■ Task to carry out ■
Your response must be made up of each line in the data below that contains the string "agent".

■ Material to process ■
____
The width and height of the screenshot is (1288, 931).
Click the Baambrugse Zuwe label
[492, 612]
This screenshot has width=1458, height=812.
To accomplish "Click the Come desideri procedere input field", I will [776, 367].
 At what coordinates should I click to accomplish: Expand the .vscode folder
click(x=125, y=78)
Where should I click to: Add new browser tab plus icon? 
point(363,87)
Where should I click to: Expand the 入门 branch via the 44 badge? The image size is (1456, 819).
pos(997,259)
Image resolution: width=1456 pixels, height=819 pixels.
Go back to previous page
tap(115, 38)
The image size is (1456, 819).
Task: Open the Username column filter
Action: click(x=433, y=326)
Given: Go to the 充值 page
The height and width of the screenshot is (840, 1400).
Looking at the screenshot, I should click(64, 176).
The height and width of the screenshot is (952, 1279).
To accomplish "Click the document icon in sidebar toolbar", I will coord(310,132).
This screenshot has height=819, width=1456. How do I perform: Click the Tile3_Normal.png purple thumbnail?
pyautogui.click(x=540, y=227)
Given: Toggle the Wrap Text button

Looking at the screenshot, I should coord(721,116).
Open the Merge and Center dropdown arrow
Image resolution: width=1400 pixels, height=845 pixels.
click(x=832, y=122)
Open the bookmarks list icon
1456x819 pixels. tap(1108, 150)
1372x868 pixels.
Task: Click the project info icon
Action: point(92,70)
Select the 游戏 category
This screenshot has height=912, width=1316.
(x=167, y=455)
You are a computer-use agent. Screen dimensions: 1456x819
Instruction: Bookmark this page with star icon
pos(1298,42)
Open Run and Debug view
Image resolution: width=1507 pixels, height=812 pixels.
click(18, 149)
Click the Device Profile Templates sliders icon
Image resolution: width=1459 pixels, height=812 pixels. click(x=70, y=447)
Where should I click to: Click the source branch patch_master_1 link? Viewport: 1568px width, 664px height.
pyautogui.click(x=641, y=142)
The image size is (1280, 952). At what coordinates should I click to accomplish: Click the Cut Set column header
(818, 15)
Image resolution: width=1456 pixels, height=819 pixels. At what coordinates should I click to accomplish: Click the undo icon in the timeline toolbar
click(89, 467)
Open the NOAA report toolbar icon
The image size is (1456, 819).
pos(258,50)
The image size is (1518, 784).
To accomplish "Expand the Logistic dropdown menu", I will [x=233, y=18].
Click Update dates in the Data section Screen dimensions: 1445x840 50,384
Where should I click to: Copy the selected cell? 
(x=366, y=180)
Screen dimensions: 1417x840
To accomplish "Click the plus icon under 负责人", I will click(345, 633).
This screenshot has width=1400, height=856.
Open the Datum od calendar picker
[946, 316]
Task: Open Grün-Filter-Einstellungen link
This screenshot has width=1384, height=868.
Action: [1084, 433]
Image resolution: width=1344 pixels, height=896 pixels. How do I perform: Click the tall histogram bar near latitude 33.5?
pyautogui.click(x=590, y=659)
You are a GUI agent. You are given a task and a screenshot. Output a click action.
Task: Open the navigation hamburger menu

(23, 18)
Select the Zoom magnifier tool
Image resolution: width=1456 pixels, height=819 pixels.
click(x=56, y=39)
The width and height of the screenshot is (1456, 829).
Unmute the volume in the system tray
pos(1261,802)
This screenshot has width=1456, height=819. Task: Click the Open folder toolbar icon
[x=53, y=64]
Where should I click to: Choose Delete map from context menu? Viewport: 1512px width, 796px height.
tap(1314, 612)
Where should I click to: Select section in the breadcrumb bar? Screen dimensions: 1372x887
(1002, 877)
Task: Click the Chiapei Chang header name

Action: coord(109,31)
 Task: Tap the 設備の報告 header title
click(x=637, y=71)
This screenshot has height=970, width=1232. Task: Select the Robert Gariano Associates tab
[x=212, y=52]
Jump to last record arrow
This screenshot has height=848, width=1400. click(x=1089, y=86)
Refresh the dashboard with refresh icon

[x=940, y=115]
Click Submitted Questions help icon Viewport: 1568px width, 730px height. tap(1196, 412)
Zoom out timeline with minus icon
____
■ Problem solution ■
You are a computer-use agent. Screen dimensions: 1456x819
You are a GUI agent. You are given a task and a screenshot. Output a click action.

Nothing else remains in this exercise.